SUPPLIED DATA =>

"""

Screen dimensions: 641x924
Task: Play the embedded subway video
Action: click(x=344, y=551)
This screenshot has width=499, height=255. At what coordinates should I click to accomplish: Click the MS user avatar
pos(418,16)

"""
"""

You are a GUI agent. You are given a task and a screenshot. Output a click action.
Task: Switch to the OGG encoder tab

"""

WHAT TO WORK ON => Above are the records; from them, give again exactly the lines from the one containing "You are a GUI" to the one containing "Task: Switch to the OGG encoder tab", both lines included, and nothing more.

WRITTEN ANSWER =>
You are a GUI agent. You are given a task and a screenshot. Output a click action.
Task: Switch to the OGG encoder tab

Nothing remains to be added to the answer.